U.S. auto sales are on pace for the best showing since 2007 and a third straight year of at least 10% gains, only the fourth such streak since the Great Depression, as more-confident buyers return to showrooms.

Bloomberg reported that automakers are adding overnight shifts and cutting workers’ vacations to meet rising demand for light vehicles.

Sales this year may reach 14.3 million cars and light trucks, equal to the first-quarter pace, according to estimates from 14 analysts compiled by Bloomberg. It would be the best full year since 16.1 million in 2007. The same analysts in January were expecting sales this year of 13.6 million before Toyota Motor Corp. and others exceeded projections.

“Even if we stay where we are, it’s a pretty good year,” said Brian Johnson, an industry analyst at Barclays Capital in Chicago, who is predicting full-year U.S. sales of 14.4 million.

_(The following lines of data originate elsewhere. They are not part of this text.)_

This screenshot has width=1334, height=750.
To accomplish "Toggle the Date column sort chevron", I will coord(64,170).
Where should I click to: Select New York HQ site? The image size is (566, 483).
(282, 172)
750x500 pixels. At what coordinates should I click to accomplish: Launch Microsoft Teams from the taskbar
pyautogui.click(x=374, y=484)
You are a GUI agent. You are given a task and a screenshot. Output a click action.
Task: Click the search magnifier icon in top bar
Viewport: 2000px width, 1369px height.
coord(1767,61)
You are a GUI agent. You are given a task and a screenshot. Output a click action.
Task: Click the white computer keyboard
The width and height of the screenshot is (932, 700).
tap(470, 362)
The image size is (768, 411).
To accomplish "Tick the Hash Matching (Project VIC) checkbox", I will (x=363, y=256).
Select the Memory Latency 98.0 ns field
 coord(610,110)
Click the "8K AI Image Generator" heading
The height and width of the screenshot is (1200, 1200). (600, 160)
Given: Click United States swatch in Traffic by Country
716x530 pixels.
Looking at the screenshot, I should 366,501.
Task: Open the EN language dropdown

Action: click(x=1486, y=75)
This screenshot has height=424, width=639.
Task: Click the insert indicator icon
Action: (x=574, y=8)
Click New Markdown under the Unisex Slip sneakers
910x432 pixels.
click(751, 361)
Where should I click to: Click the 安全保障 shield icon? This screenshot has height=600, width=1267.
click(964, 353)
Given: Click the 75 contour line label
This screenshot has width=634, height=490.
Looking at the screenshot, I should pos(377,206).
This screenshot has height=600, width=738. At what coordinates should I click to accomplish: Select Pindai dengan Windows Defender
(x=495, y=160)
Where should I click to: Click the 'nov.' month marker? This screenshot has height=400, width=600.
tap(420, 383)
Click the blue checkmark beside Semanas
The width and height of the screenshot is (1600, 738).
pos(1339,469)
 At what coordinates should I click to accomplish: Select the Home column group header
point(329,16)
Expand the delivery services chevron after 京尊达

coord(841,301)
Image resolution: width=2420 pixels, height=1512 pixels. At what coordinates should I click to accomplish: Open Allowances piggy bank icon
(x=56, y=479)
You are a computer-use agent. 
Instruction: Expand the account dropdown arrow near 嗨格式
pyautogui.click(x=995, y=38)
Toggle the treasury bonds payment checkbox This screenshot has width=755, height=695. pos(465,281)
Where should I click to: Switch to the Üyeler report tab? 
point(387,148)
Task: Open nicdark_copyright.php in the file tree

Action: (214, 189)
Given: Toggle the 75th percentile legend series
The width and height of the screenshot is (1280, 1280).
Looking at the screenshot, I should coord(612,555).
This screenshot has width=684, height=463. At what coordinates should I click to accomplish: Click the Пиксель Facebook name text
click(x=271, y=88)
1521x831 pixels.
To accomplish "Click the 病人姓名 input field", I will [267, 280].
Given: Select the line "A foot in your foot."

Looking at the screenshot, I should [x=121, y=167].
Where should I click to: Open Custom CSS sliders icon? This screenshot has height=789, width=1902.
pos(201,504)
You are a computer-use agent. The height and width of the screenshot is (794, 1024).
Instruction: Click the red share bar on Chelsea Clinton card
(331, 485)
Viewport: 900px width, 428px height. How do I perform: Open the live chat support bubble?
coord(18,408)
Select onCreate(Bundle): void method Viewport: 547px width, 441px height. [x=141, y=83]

Pent-up demand, an improving economy and loosening credit has spurred the better-than-estimated auto sales and helped General Motors Co., Ford Motor Co. and Chrysler Group LLC to first quarter profits that beat analysts’ forecasts even while deliveries fell in Europe.

First-quarter deliveries in the U.S. ran at the strongest pace since the same months in 2008, when sales started at an annualized rate of 15.4 million before collapsing to a full-year tally of 13.2 million, said Kevin Tynan, a Bloomberg Industries analyst based in Skillman, N.J.